GIVEN TEXT
How to Deliver a Great FAST App Experience
Do apps and other out-of-home endpoints matter in Free Ad-Supported TV (FAST)? Matthew Durgin, Sr. Director, North American Innovation and Development Team, LG discusses this topic with Patrick Courtney, SVP, Head of Digital & Business Development, Fuse Media, and Ryan Spicer, Chief Revenue Officer, Atmosphere in this clip from their panel at Streaming Media East 2023.
Durgin begins by remarking on the advantages of FAST from both a technological and content standpoint. “It's interesting how FAST is still something that's relevant for people that don't want to build apps and also relevant for people who build apps,” he says. He asks Patrick Courtney, “Fuse has some great experiences, a lot of choices for consumers, and you've been investing in FAST to add to that suite of offerings. How's that changed your company?”

COLLECTED MATERIAL
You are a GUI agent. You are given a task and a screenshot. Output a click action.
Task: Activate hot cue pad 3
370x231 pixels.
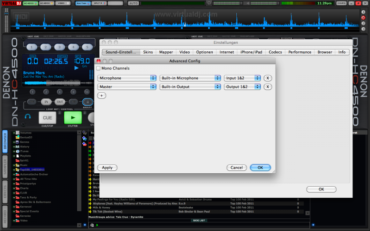click(59, 47)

PARTS OF THE EXERCISE
1) At which event did the panel described in the FAST app text take place?
2) Copy the FAST app text exactly, from "How to Deliver" up to and including "Media East 2023.".
The lines are separate material and are unrelated to the text on FAST apps.

SOLUTIONS
1) Streaming Media East 2023.

2)
How to Deliver a Great FAST App Experience
Do apps and other out-of-home endpoints matter in Free Ad-Supported TV (FAST)? Matthew Durgin, Sr. Director, North American Innovation and Development Team, LG discusses this topic with Patrick Courtney, SVP, Head of Digital & Business Development, Fuse Media, and Ryan Spicer, Chief Revenue Officer, Atmosphere in this clip from their panel at Streaming Media East 2023.